I need all the entries repeated exactly as written.

[Items listed in a dataset]
--------------------

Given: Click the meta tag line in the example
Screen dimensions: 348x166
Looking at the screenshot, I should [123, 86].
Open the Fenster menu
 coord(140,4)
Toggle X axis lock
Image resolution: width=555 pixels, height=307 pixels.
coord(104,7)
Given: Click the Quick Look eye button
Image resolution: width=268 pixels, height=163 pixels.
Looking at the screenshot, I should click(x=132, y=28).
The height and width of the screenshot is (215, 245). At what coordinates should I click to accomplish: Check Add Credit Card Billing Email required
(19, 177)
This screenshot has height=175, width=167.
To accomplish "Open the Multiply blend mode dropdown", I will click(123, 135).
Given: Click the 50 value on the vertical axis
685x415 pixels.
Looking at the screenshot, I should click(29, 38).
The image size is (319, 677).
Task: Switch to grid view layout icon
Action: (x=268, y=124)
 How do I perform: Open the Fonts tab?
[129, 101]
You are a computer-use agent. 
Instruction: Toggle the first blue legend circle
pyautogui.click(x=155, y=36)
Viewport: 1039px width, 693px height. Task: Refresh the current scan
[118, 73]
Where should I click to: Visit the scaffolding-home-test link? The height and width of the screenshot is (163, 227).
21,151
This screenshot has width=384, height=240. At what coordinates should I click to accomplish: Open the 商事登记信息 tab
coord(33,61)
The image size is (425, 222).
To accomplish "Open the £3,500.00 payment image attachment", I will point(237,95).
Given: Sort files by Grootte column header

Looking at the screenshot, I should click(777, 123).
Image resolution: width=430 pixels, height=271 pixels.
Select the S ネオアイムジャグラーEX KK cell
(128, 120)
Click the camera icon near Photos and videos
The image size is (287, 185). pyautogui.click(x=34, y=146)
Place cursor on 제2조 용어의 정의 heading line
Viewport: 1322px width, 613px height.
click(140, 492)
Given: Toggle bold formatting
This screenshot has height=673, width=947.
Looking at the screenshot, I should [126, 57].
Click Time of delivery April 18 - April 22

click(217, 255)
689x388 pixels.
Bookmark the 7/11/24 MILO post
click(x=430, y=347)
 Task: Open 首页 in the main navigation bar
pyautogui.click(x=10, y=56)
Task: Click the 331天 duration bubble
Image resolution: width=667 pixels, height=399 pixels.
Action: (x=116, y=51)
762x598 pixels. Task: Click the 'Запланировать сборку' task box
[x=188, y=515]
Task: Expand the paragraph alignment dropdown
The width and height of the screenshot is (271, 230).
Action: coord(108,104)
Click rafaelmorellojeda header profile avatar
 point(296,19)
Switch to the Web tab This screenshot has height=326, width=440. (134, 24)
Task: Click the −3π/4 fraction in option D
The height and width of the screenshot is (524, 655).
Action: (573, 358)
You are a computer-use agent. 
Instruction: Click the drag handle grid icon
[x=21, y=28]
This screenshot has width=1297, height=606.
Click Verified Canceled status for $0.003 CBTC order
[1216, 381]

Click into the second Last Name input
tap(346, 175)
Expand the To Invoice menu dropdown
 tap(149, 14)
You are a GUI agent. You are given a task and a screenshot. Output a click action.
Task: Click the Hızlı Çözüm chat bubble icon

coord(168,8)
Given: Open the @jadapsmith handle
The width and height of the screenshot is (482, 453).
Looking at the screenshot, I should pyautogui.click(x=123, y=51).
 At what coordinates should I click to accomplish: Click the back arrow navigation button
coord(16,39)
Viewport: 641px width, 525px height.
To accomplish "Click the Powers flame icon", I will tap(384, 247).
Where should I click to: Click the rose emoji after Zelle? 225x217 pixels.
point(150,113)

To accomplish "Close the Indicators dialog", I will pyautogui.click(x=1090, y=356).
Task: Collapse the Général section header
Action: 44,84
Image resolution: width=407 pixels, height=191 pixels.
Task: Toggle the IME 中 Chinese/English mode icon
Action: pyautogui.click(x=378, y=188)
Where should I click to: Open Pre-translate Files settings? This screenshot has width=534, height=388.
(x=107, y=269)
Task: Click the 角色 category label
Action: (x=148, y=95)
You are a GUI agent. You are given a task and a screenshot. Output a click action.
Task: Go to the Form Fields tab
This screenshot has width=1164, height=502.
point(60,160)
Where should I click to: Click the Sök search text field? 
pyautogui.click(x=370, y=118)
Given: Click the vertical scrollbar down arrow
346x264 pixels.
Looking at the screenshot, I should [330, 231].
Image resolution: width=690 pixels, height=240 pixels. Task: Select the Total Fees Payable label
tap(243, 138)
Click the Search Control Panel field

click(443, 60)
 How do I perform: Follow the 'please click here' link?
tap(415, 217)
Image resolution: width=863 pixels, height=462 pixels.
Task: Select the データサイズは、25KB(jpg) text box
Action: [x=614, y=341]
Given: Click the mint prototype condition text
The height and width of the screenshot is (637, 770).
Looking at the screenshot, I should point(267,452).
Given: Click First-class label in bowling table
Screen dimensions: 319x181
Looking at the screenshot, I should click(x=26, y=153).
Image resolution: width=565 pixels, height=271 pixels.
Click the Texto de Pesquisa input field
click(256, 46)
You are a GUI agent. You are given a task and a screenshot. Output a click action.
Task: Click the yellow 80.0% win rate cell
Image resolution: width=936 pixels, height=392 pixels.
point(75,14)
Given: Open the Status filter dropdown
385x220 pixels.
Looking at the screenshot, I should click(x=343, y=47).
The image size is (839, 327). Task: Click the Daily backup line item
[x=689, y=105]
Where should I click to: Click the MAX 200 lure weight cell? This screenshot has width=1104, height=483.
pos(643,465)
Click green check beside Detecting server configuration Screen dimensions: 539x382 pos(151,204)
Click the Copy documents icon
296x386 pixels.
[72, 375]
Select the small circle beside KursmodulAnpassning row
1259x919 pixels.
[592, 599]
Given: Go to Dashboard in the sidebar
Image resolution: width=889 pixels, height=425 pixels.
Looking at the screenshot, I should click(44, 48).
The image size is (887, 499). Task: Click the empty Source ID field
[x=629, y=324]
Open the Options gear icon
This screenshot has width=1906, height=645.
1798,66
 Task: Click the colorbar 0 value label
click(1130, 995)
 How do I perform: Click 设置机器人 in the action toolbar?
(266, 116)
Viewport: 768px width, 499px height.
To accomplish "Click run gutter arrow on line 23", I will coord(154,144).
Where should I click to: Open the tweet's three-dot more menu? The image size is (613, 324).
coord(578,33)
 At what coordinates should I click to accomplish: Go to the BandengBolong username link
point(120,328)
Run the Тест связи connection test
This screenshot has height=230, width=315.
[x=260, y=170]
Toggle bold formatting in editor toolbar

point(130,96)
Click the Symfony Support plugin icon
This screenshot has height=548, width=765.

--------------------

# [Your response]
Given: Click the meta tag line in the example
Screen dimensions: 348x166
Looking at the screenshot, I should [123, 86].
Open the Fenster menu
 coord(140,4)
Toggle X axis lock
Image resolution: width=555 pixels, height=307 pixels.
coord(104,7)
Given: Click the Quick Look eye button
Image resolution: width=268 pixels, height=163 pixels.
Looking at the screenshot, I should click(x=132, y=28).
The height and width of the screenshot is (215, 245). At what coordinates should I click to accomplish: Check Add Credit Card Billing Email required
(19, 177)
This screenshot has height=175, width=167.
To accomplish "Open the Multiply blend mode dropdown", I will click(123, 135).
Given: Click the 50 value on the vertical axis
685x415 pixels.
Looking at the screenshot, I should click(29, 38).
The image size is (319, 677).
Task: Switch to grid view layout icon
Action: (x=268, y=124)
 How do I perform: Open the Fonts tab?
[129, 101]
You are a computer-use agent. 
Instruction: Toggle the first blue legend circle
pyautogui.click(x=155, y=36)
Viewport: 1039px width, 693px height. Task: Refresh the current scan
[118, 73]
Where should I click to: Visit the scaffolding-home-test link? The height and width of the screenshot is (163, 227).
21,151
This screenshot has width=384, height=240. At what coordinates should I click to accomplish: Open the 商事登记信息 tab
coord(33,61)
The image size is (425, 222).
To accomplish "Open the £3,500.00 payment image attachment", I will point(237,95).
Given: Sort files by Grootte column header

Looking at the screenshot, I should click(777, 123).
Image resolution: width=430 pixels, height=271 pixels.
Select the S ネオアイムジャグラーEX KK cell
(128, 120)
Click the camera icon near Photos and videos
The image size is (287, 185). pyautogui.click(x=34, y=146)
Place cursor on 제2조 용어의 정의 heading line
Viewport: 1322px width, 613px height.
click(140, 492)
Given: Toggle bold formatting
This screenshot has height=673, width=947.
Looking at the screenshot, I should [126, 57].
Click Time of delivery April 18 - April 22

click(217, 255)
689x388 pixels.
Bookmark the 7/11/24 MILO post
click(x=430, y=347)
 Task: Open 首页 in the main navigation bar
pyautogui.click(x=10, y=56)
Task: Click the 331天 duration bubble
Image resolution: width=667 pixels, height=399 pixels.
Action: (x=116, y=51)
762x598 pixels. Task: Click the 'Запланировать сборку' task box
[x=188, y=515]
Task: Expand the paragraph alignment dropdown
The width and height of the screenshot is (271, 230).
Action: coord(108,104)
Click rafaelmorellojeda header profile avatar
 point(296,19)
Switch to the Web tab This screenshot has height=326, width=440. (134, 24)
Task: Click the −3π/4 fraction in option D
The height and width of the screenshot is (524, 655).
Action: (573, 358)
You are a computer-use agent. 
Instruction: Click the drag handle grid icon
[x=21, y=28]
This screenshot has width=1297, height=606.
Click Verified Canceled status for $0.003 CBTC order
[1216, 381]

Click into the second Last Name input
tap(346, 175)
Expand the To Invoice menu dropdown
 tap(149, 14)
You are a GUI agent. You are given a task and a screenshot. Output a click action.
Task: Click the Hızlı Çözüm chat bubble icon

coord(168,8)
Given: Open the @jadapsmith handle
The width and height of the screenshot is (482, 453).
Looking at the screenshot, I should pyautogui.click(x=123, y=51).
 At what coordinates should I click to accomplish: Click the back arrow navigation button
coord(16,39)
Viewport: 641px width, 525px height.
To accomplish "Click the Powers flame icon", I will tap(384, 247).
Where should I click to: Click the rose emoji after Zelle? 225x217 pixels.
point(150,113)

To accomplish "Close the Indicators dialog", I will pyautogui.click(x=1090, y=356).
Task: Collapse the Général section header
Action: 44,84
Image resolution: width=407 pixels, height=191 pixels.
Task: Toggle the IME 中 Chinese/English mode icon
Action: pyautogui.click(x=378, y=188)
Where should I click to: Open Pre-translate Files settings? This screenshot has width=534, height=388.
(x=107, y=269)
Task: Click the 角色 category label
Action: (x=148, y=95)
You are a GUI agent. You are given a task and a screenshot. Output a click action.
Task: Go to the Form Fields tab
This screenshot has width=1164, height=502.
point(60,160)
Where should I click to: Click the Sök search text field? 
pyautogui.click(x=370, y=118)
Given: Click the vertical scrollbar down arrow
346x264 pixels.
Looking at the screenshot, I should [330, 231].
Image resolution: width=690 pixels, height=240 pixels. Task: Select the Total Fees Payable label
tap(243, 138)
Click the Search Control Panel field

click(443, 60)
 How do I perform: Follow the 'please click here' link?
tap(415, 217)
Image resolution: width=863 pixels, height=462 pixels.
Task: Select the データサイズは、25KB(jpg) text box
Action: [x=614, y=341]
Given: Click the mint prototype condition text
The height and width of the screenshot is (637, 770).
Looking at the screenshot, I should point(267,452).
Given: Click First-class label in bowling table
Screen dimensions: 319x181
Looking at the screenshot, I should click(x=26, y=153).
Image resolution: width=565 pixels, height=271 pixels.
Click the Texto de Pesquisa input field
click(256, 46)
You are a GUI agent. You are given a task and a screenshot. Output a click action.
Task: Click the yellow 80.0% win rate cell
Image resolution: width=936 pixels, height=392 pixels.
point(75,14)
Given: Open the Status filter dropdown
385x220 pixels.
Looking at the screenshot, I should click(x=343, y=47).
The image size is (839, 327). Task: Click the Daily backup line item
[x=689, y=105]
Where should I click to: Click the MAX 200 lure weight cell? This screenshot has width=1104, height=483.
pos(643,465)
Click green check beside Detecting server configuration Screen dimensions: 539x382 pos(151,204)
Click the Copy documents icon
296x386 pixels.
[72, 375]
Select the small circle beside KursmodulAnpassning row
1259x919 pixels.
[592, 599]
Given: Go to Dashboard in the sidebar
Image resolution: width=889 pixels, height=425 pixels.
Looking at the screenshot, I should click(44, 48).
The image size is (887, 499). Task: Click the empty Source ID field
[x=629, y=324]
Open the Options gear icon
This screenshot has width=1906, height=645.
1798,66
 Task: Click the colorbar 0 value label
click(1130, 995)
 How do I perform: Click 设置机器人 in the action toolbar?
(266, 116)
Viewport: 768px width, 499px height.
To accomplish "Click run gutter arrow on line 23", I will coord(154,144).
Where should I click to: Open the tweet's three-dot more menu? The image size is (613, 324).
coord(578,33)
 At what coordinates should I click to accomplish: Go to the BandengBolong username link
point(120,328)
Run the Тест связи connection test
This screenshot has height=230, width=315.
[x=260, y=170]
Toggle bold formatting in editor toolbar

point(130,96)
Click the Symfony Support plugin icon
This screenshot has height=548, width=765.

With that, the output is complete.